Stronghold: Perth property growth hits record high

22 September 2023

Perth has maintained its position as one of the strongest real estate markets in the country, sustaining the highest property growth of any capital city in the past year.

The latest CoreLogic Hedonic Home Value Index, published on September 1, shows Perth was one of three capitals to show growth over the past 12 months, recording the highest increase at 4.5%. Adelaide sustained a 2.2% rise, while Sydney grew by 1.2%.

Since finding a floor in February, Perth home values have risen by 5.3%, taking values to a new record high. But advertised supply remains low, with listing counts sitting around 40% below the previous five-year average.

Data shows Perth recorded 0.9% growth in August, on the back of a 1.0% rise in dwelling values in July and a 0.9% rise in June.

The median dwelling value in Perth is now $607,083.

Rents for houses endured the highest growth in the country, surging by 13.1% in the past year. For units, rental prices reached a new cyclical high in annual growth, surging by 16.4% – the second highest increase, trailing Sydney at 16.7%.

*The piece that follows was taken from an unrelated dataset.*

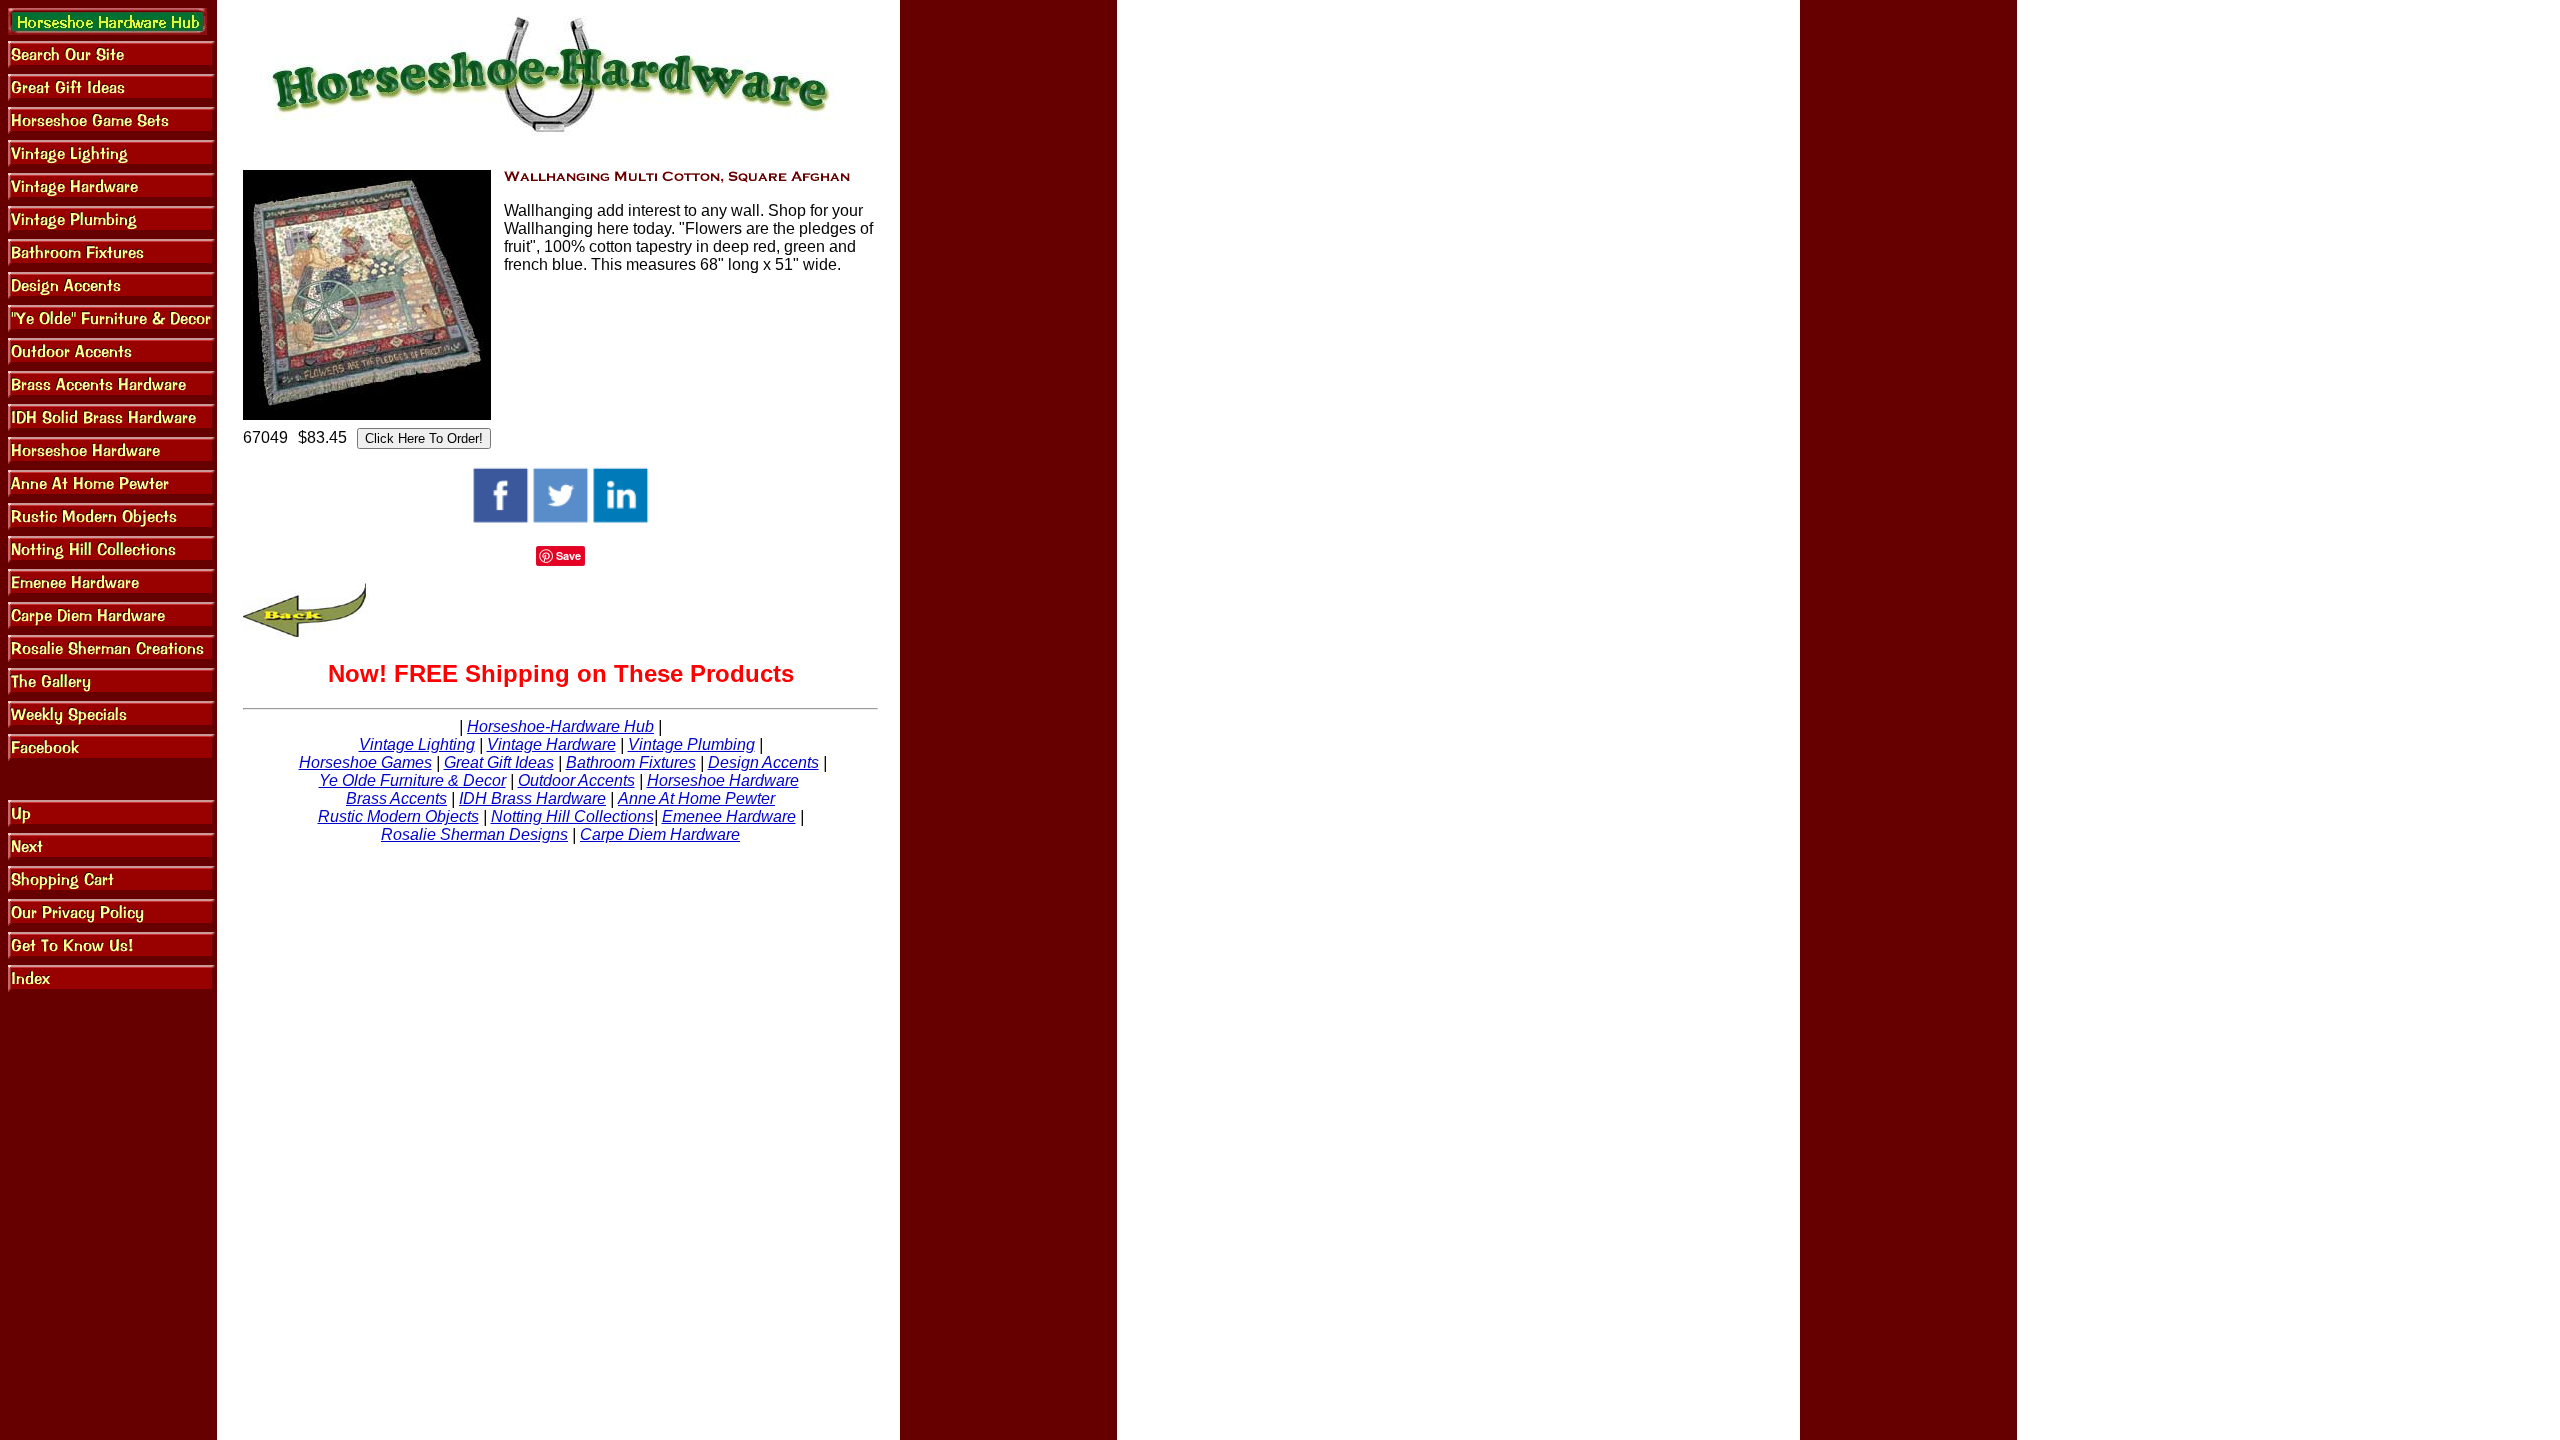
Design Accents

Mont Property Managing Director Matthew Podesta said the Perth market’s good fortune was likely to continue, amid strong population growth, off-the-chart housing demand, low supply and the continued pause on interest rate rises.

“This is one of the most positive report cards for the Perth property market in recent times and is evidence that local real estate is in the midst of a significant growth phase,” Mr Podesta said.

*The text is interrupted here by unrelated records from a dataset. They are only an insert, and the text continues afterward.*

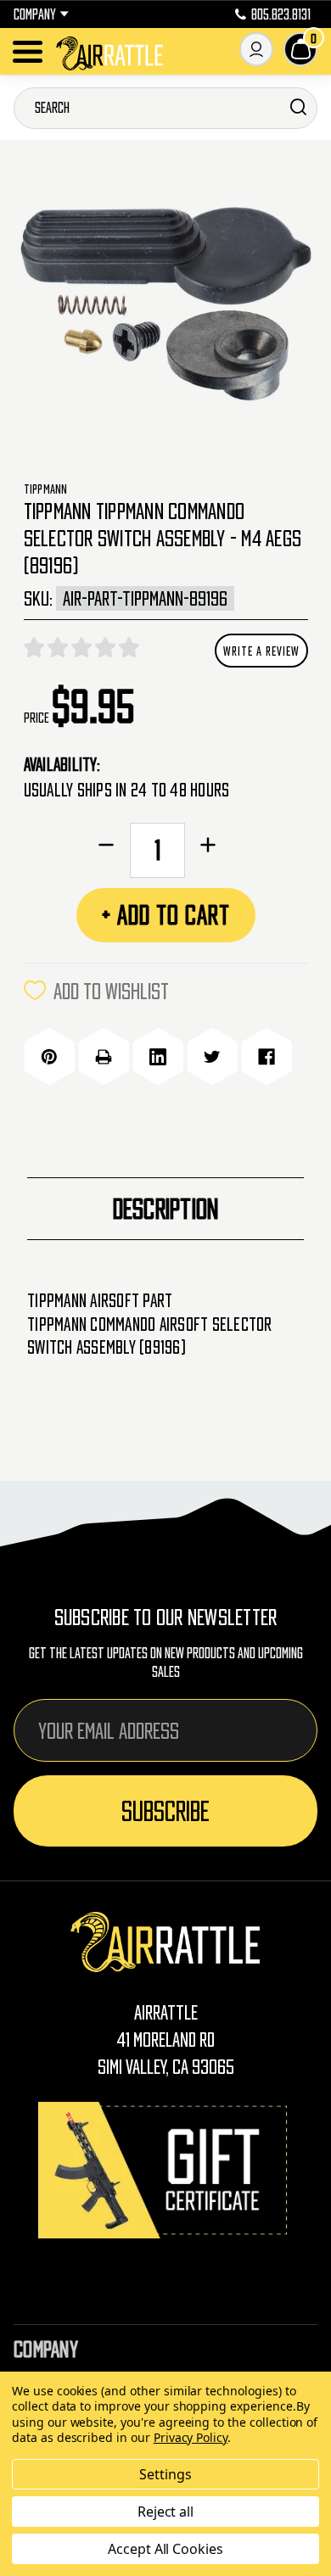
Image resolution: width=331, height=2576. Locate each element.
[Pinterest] (49, 1057)
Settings (165, 2474)
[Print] (103, 1057)
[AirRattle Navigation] (27, 51)
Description (166, 1208)
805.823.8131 (281, 14)
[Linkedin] (157, 1057)
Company (35, 14)
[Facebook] (266, 1057)
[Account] (256, 49)
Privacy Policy (190, 2437)
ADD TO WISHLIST (111, 991)
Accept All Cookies (165, 2549)
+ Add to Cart (166, 914)
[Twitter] (212, 1057)
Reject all (165, 2511)
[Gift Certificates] (165, 2170)
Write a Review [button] (261, 651)
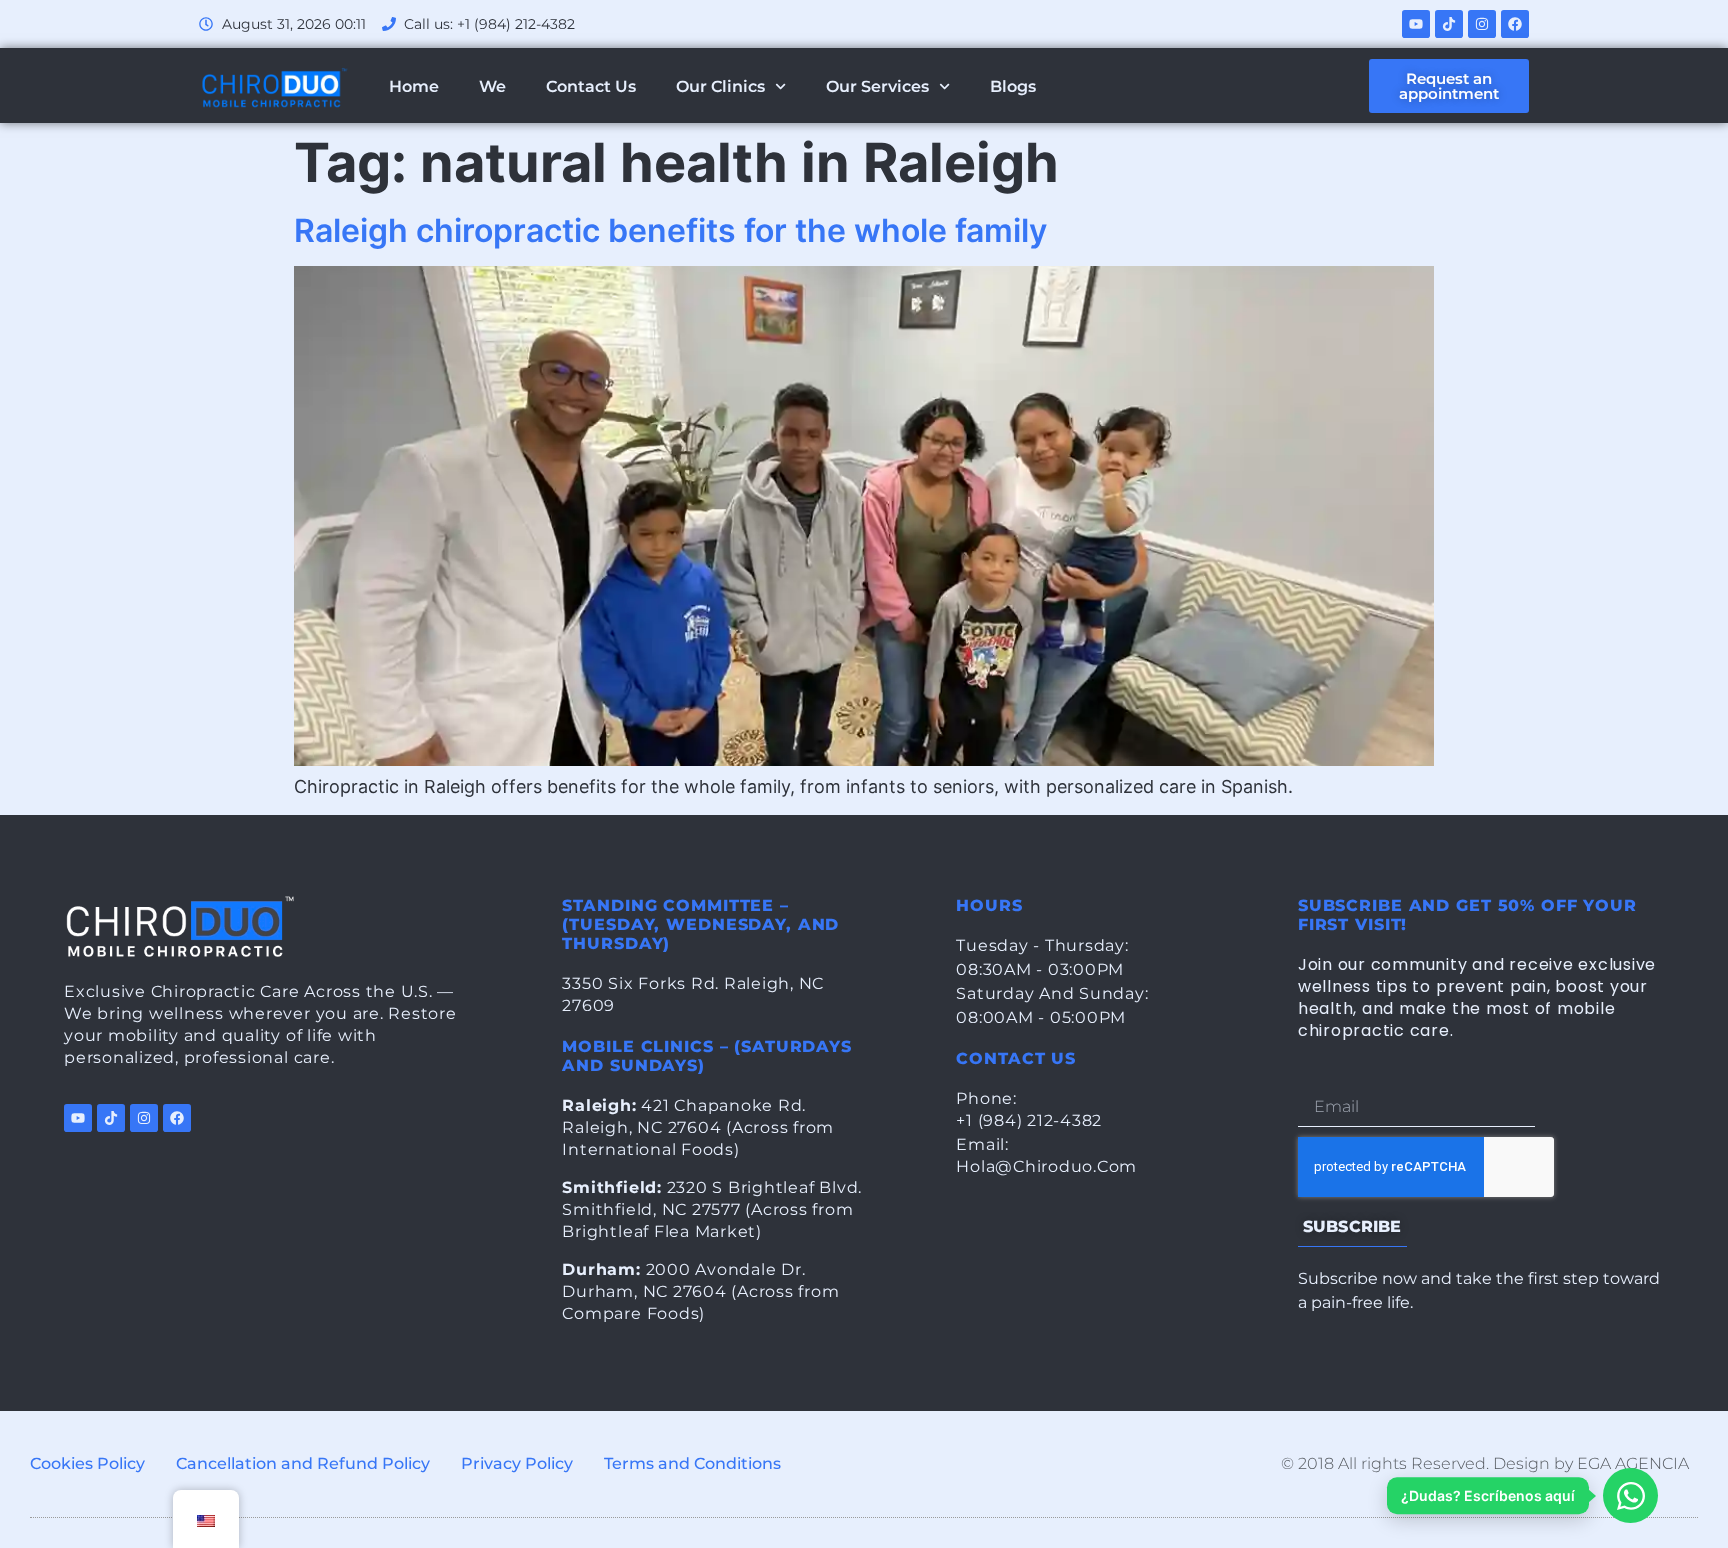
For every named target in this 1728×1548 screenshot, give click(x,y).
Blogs (1013, 86)
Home (414, 86)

“For Perth, the only way is up when it comes to property prices. I cannot see the heat coming off the market any time soon, making it an opportune time for sellers to take advantage of the positive market conditions.”

Real Estate Institute of Western Australia data shows the number of properties available for sale in Perth was 5170 at the end of August – 1% higher than July, but 36.8% lower than a year ago.

“We are seeing properties come onto the market in reasonable numbers, but demand is high, buyers are active and anything new is snapped up quickly, in a matter of days in a number of suburbs,” REIWA Chief Executive Officer Cath Hart said.

“The underlying trends suggest we can expect further growth over the rest of the year. The good news for prospective buyers is that the rate of growth is slowing.”

At its September meeting, the Reserve Bank of Australia Board left the cash rate unchanged at 4.1% – the fourth time it has decided to hold rates this year.

The hold is the longest pause since rates started rising from a record low of 0.1% in May last year. Since then, the cash rate has been lifted 12 times in the steepest increase seen in the RBA’s history.

CoreLogic Research Director Tim Lawless said nationally, the housing recovery was now firmly entrenched.